Le lecteur sent que le scénariste est en bonne forme : à l’évidence il a pensé son écriture et son récit à l’échelle des quatre tomes. En effet il intègre des éléments dans son intrigue sans développement dans ce tome et qui prendront certainement leur sens dans les suivants, à commencer par la particularité physique de Dix-sept. Cela augmente d’autant la diversité des visuels, et les exigences qui portent sur le dessinateur. Celui-ci enchaîne les différentes scènes avec une consistance remarquable dans le niveau de détails de chaque endroit, de chaque personnage, de chaque accessoire, quelle qu’en soit la nature. Des piliers du temple gigantesque en Espagne et de la cohérence entre les robes des membres, aux dorures de Versailles et à la beauté radiante du corps de Marie-Antoinette, au service somptueux du petit-déjeuner royal avec de riches habits. Du contraste entre l’accouchement public de la reine, et celui de Charlotte seule accroupie dans la cuisine. L’étonnante continuité de lieu entre le cortège menant la reine à l’échafaud et le cavalier tout de noir vêtu fendant la foule. L’horrible séquence où Asiamar se laisse enterrer vivant et la vision cauchemardesque qui s’en suit avec la nuée de corbeaux en spirale. L’escalier ouvert en colimaçon descendant dans les profondeurs de la terre répondant au pilier formé de troncs d’arbres enchevêtrés s’élevant vers le plafond. Le superbe parkour sur les toits de Paris semblant rendre hommage à Assassin’s Creed. Les trois duels successifs à l’épée, avec l’usage inattendu de deux cerises. Un enchantement visuel de la première à la dernière page.
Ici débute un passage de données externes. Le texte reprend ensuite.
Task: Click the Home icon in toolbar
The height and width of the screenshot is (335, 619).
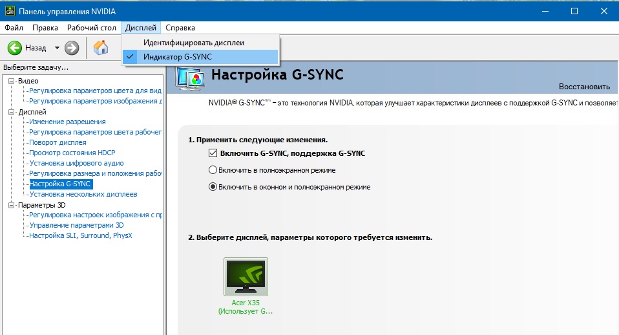Action: click(101, 48)
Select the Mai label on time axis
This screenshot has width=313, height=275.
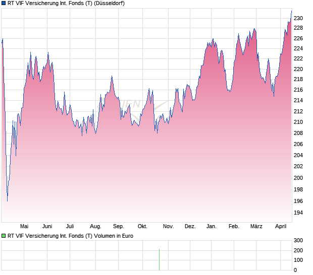[x=24, y=227]
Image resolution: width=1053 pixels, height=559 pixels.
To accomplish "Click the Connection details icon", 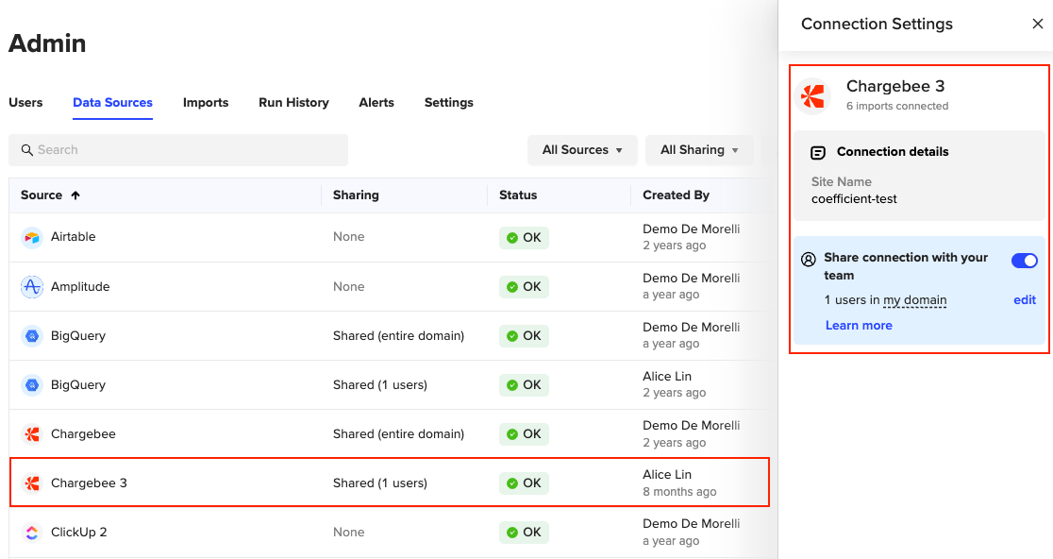I will (819, 152).
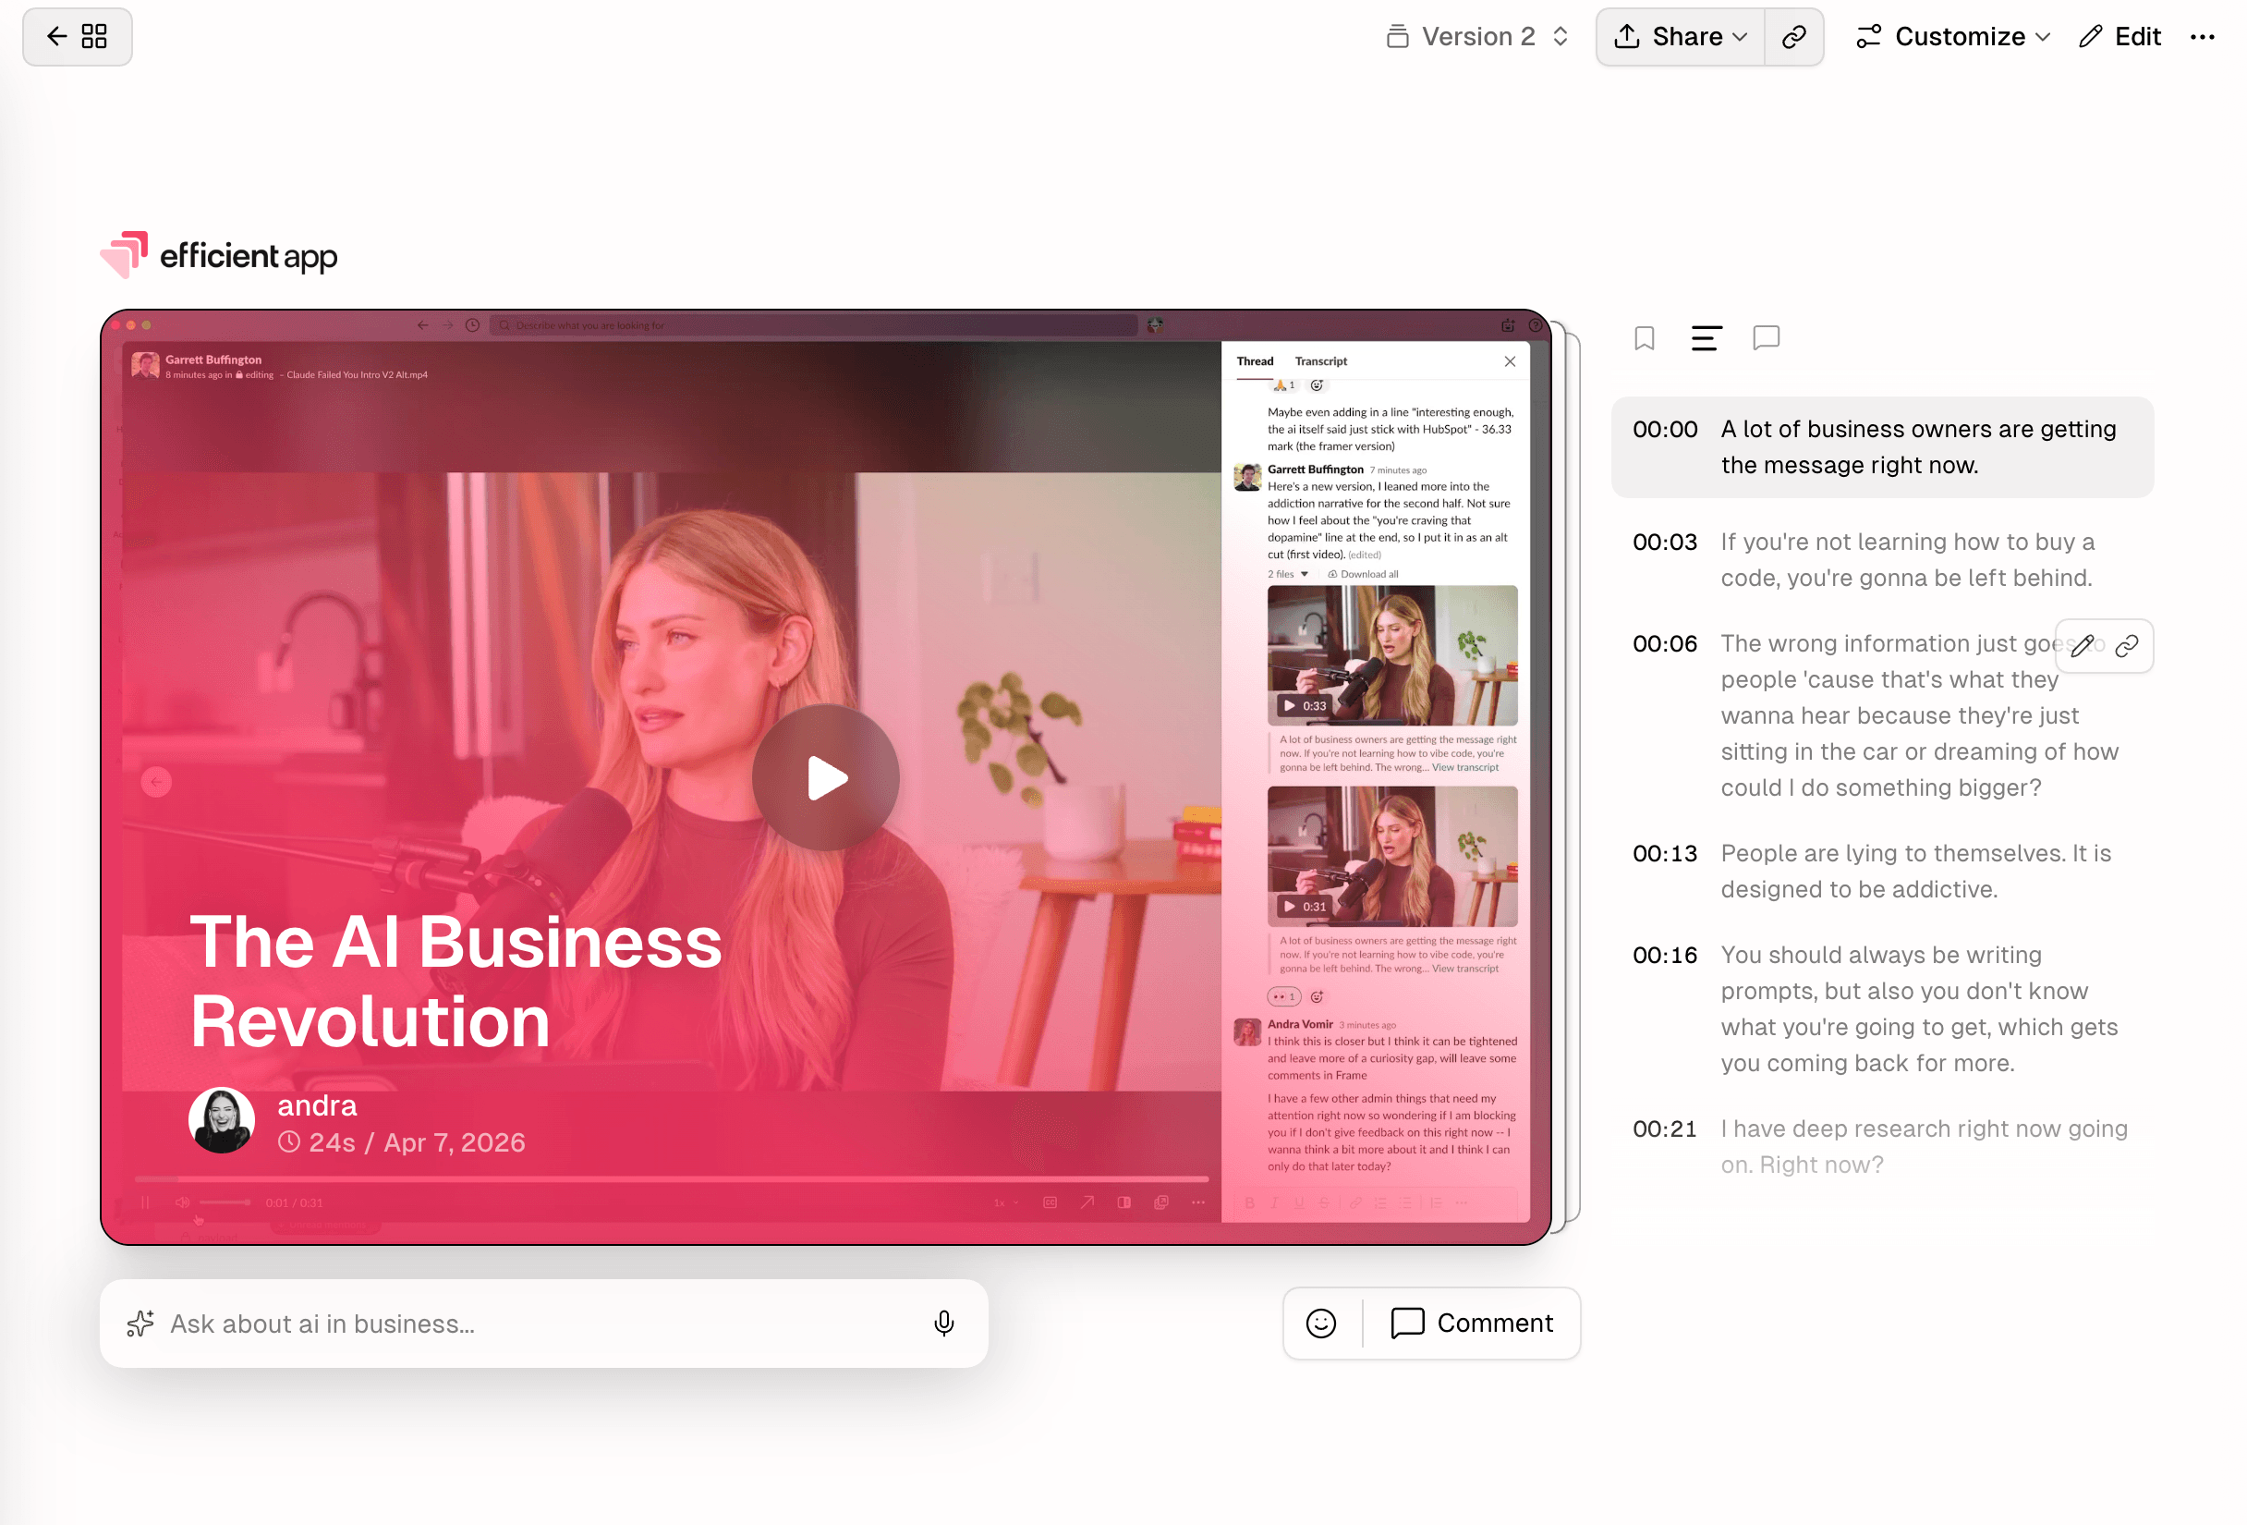Click the microphone icon in ask field

coord(945,1324)
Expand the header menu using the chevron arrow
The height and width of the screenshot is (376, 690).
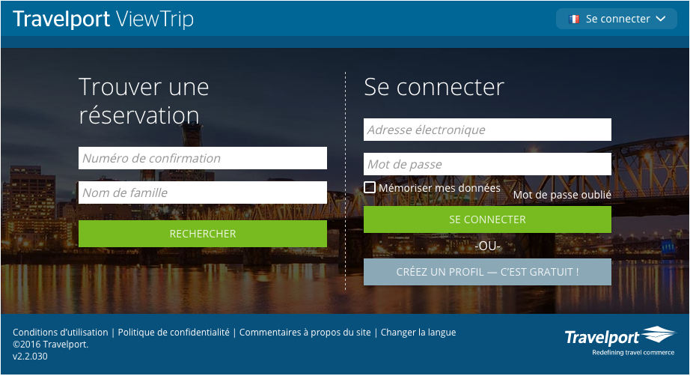point(660,19)
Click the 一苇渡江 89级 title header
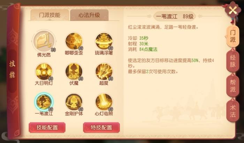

Comme à son habitude, Jodorowsky construit son récit sur la base d’un héros qui va traverser des épreuves lui permettant de s’élever sur le plan spirituel. Il semble ici avoir fait un effort manifeste pour s’inscrire dans un registre plus tout public que d’habitude, en mettant la pédale douce sur les actions outrancières et les traumatismes physiques. Au cours de ce premier tome, Dix-sept apparaît comme un jeune homme bien comme il fait, plein de ressources, astucieux, espiègle, courageux, plutôt solaire, dont la particularité physique est juste dite, jamais montrée, et sans conséquence pour le moment. Bon, il y a quand même quelques moments durs, comme la maltraitance d’un enfant attardé, une tête guillotinée en train de tomber, et une recherche dans des latrines. Par comparaison avec une autre série de la même époque, Sang royal (2010-2020, quatre tomes) avec Donzi Liu, le scénariste est vraiment dans la retenue. Le lecteur se sent gagné par le plaisir premier degré de ce divertissement mêlant jeu avec la vérité historique (Louis XVII) et alchimie avec le mystérieux Fulcanelli, aventures spectaculaires et enjouées avec parcours initiatique sous l’égide d’un mentor : du très classique et en même du pur Jodorowsky.


Une des dernières séries écrites par Jodorowsky et complètes. Comme toujours, un artiste remarquable et talentueux totalement impliqué dans le projet. Une narration visuelle somptueuse, vive, colorée, consistante et formidable. Une intrigue linéaire, reposant sur un héros bon teint non perverti, des éléments fantastiques se prêtant à l’aventure et au spectaculaire, sur fond de fantaisie historique. Vivement la suite.